━━━ EXCERPTED RECORDS ━━━

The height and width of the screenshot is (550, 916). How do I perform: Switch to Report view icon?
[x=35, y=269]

━━━
━━━ EXCERPTED RECORDS ━━━

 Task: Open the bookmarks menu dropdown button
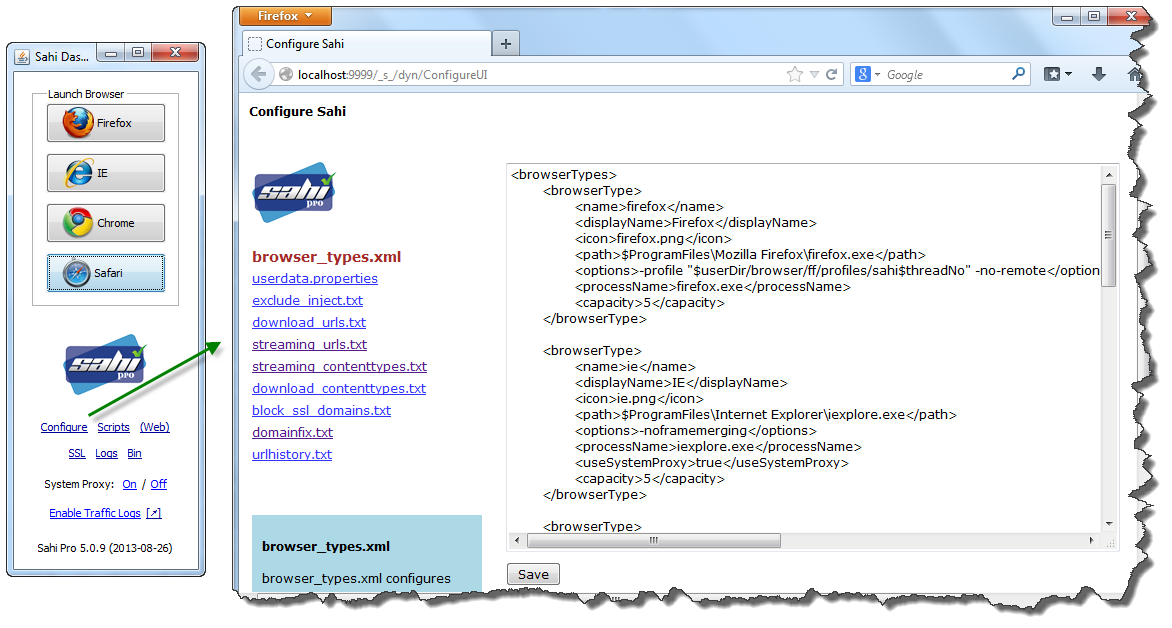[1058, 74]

━━━
━━━ EXCERPTED RECORDS ━━━

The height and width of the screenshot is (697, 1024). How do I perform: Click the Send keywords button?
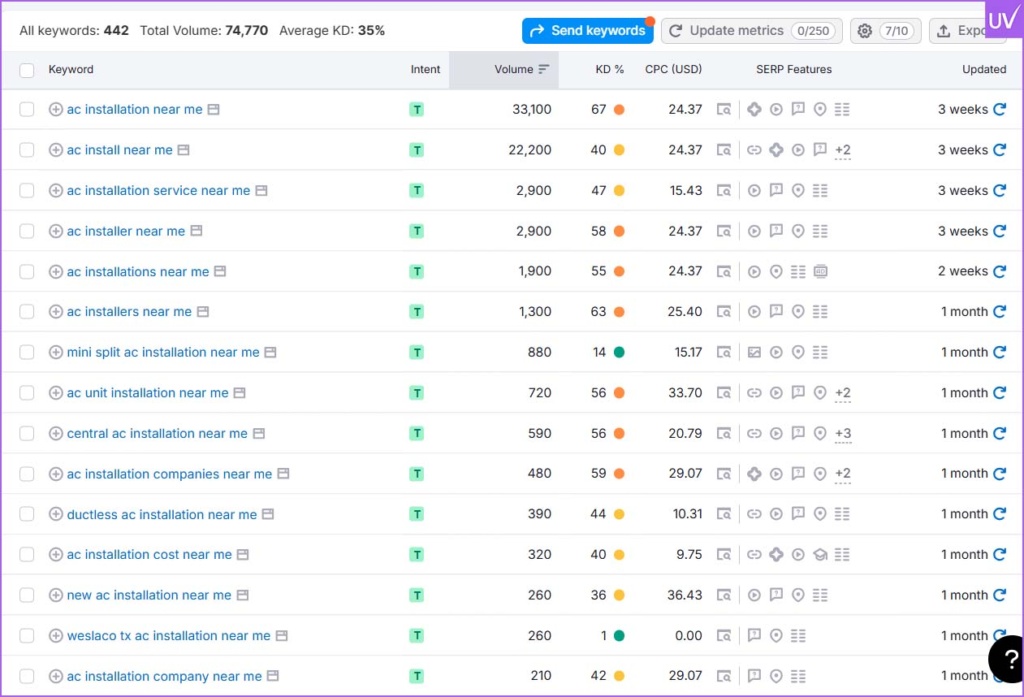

━━━

= SHORT EXERCISE =
Format the part of the material that opens with the line containing "The height and width of the screenshot is (550, 916)." and closes with the line containing "[x=35, y=269]", both included, as a numbered list, leaving out any blank lines.

= SOLUTION FOR THIS PROBLEM =
1. The height and width of the screenshot is (550, 916). How do I perform: Switch to Report view icon?
2. [x=35, y=269]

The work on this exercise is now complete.